2008年10月19日 (日)

【梅田望夫観戦記】 (9) 自信に満ちた手つきの真意は?

 一日目はゆったりと流れていた局面が、渡辺竜王長考の末の53手目▲2三角から、激しい急流へと転調した。これは「先手が決めに行った手」(米長)で、まさに激しい戦いが始まったわけであるが、ここからの羽生の指し手がなぜかすごく早いのだ。

 △2三同金が3分、△6六歩はノータイム、△6七歩成は1分、△6九角は1分、△4七角成が3分、△6四角が4分。中盤の難所のわりに、あたかも「すべて読み切っているよ」と言わんばかりである。
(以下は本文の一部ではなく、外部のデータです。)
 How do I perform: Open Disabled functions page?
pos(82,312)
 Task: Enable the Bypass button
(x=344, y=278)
 特に、64手目の△6四角は自信に満ちたゆったりとした手つきで指された。「渡辺竜王は意表を突かれましたね。ここは30分以上考えるでしょう。」とは米長さんの言葉だが、果たして、ここで渡辺竜王の手が止まった。

 

 このたび羽生竜王戦挑戦までの道のりで、トーナメント準々決勝の深浦戦と準決勝の丸山戦は、信じられないほどの大逆転勝利だった。
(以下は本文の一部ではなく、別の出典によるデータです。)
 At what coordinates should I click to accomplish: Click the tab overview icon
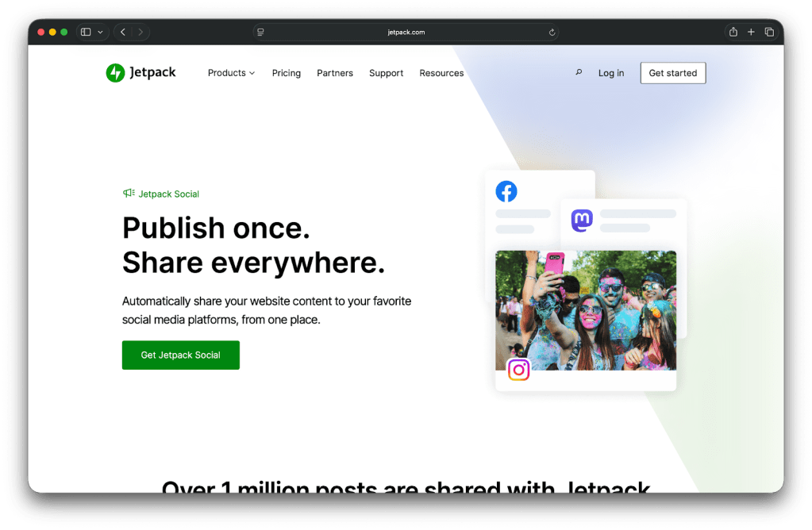(769, 32)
 片上大輔五段は、この丸山戦について「衝撃」というタイトルのブログでこう書いた。

 『この驚きをどう表現して良いものか・・中継を見ていてあんなにびっくりしたのは初めてです。(中略) 延々と分からない局面が続き、ようやくはっきりしたかなと思ったその矢先。突然丸山投了と出て、本当に画面の前で絶叫してしまいました。(中略) 昨日は本当に本当にびっくりしました。神懸かっているとしか思えません。』

 そしてそのひとつ前の深浦戦も大逆転(週刊将棋8月20日号の見出しは「羽生逆転勝ち、深浦勝勢が1手で瓦解」)だったのだが、私は棋譜コメントと感想戦コメントを読み比べて、羽生の勝負術に感嘆したのだった。
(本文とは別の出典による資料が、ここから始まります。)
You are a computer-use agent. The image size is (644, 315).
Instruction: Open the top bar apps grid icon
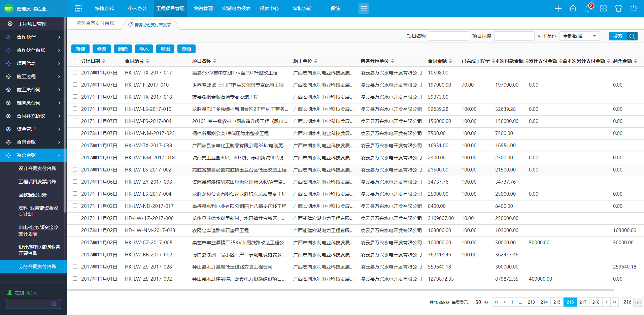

 90手目、後手羽生の△2六角成に対する先手深浦の▲2八玉が逆転の悪手で、▲4九銀ならおそらく深浦勝ちで、羽生挑戦はなかった。

 そのときのリアルタイム中継棋譜コメントは『力を込めた手つきで△2六角成。』であった。

 しかし感想戦コメントは『ここで△3七歩は「▲2七金と上がられて、打った歩が角の利きを邪魔していては攻めが続かないので△2六角成はしょうがないですね(羽生)」』だったのである。

 羽生は「しょうがない」と思いながら「力を込めた手つきで」△2六角成を指し、そこで深浦が間違えたのである。

 渡辺は△6四角を見て、相変わらず考え続けている。長考は一時間を超えている。

 羽生の「自信に満ちたゆったりとした手つき」の裏にある真意はどんなものなのだろう。